O LinkedIn Reescreve o Currículo: Mais Habilidades, Menos Títulos. E a IA Encontra o Emprego Ideal

Aneesh Raman, Diretor de Oportunidades Econômicas do LinkedIn , é um exemplo vivo de um mundo de trabalho em constante evolução, onde algumas funções desaparecem e outras surgem do nada. Assim como o dele.
"Até nove meses atrás, meu cargo não existia", diz ele. "Atualizei meu perfil do LinkedIn esta semana para descrever melhor o que estou fazendo." O trabalho de Raman é construir uma ponte sólida entre a plataforma mais popular entre os profissionais e a economia real.
O LinkedIn tem mais de um bilhão de usuários . É um espaço virtual em forte crescimento: a receita anual, nos últimos cinco anos, passou de 7 para 15 bilhões de dólares. Aqui, as pessoas se encontram, principalmente, para criar oportunidades econômicas. Mas, se essas oportunidades não se materializarem, o risco é que o LinkedIn – fundado em 2002 e adquirido pela Microsoft em 2016 por cerca de 26 bilhões de dólares – continue sendo "apenas" uma rede social.

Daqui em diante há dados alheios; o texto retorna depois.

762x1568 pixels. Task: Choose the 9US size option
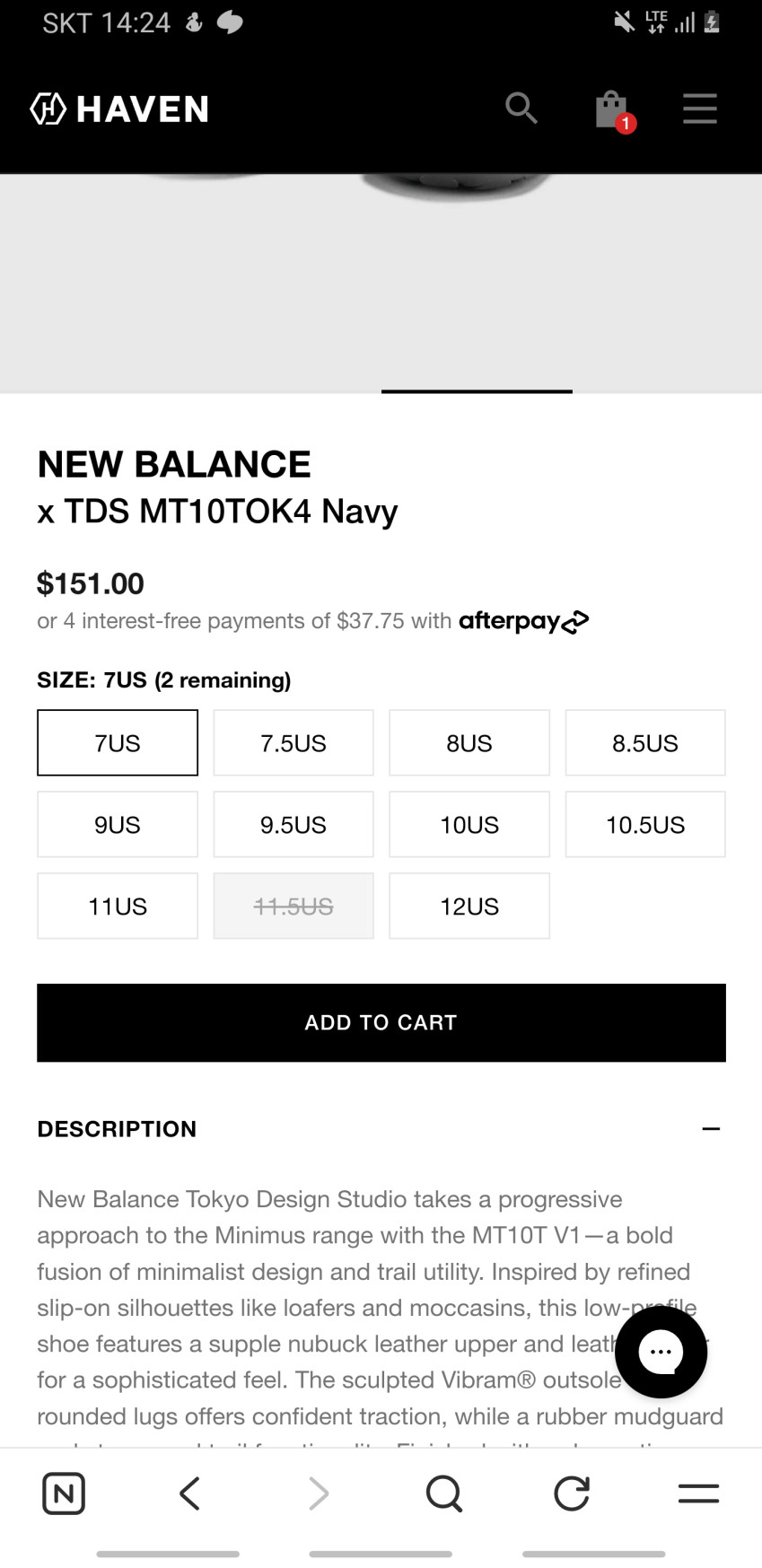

“Temos uma responsabilidade”, diz Raman, “precisamos ajudar os humanos a entender melhor as mudanças que estão por vir”. A referência à nossa espécie não é acidental. A IA, para os trabalhadores, é uma oportunidade, mas também um fantasma perturbador. Mas não é a única revolução em andamento. Antes de tudo, Raman aconselha: “precisamos parar de nos identificar apenas com cargos e nos ver como pessoas com habilidades”.
Não é tão fácil assim. Aqui na Itália, por exemplo, somos muito apegados a qualificações e títulos profissionais.
Sim, mas vocês não são os únicos. É um fenômeno global. Antigamente, o cargo bastava para explicar o que uma pessoa fazia. Mas hoje não basta mais. Até mesmo o meu caminho, se limitado a títulos, não tem sentido.
Mas como é possível que ela tenha um currículo extraordinário?
"E, no entanto, é irregular. Fui correspondente de guerra, depois escrevi discursos para o presidente Obama, trabalhei para startups, no Facebook e, finalmente, para o governador da Califórnia."
E como ele resumiu tudo no LinkedIn?
"Listar minhas principais habilidades em cada trabalho que realizei. Recomendo a todos que façam isso, é essencial."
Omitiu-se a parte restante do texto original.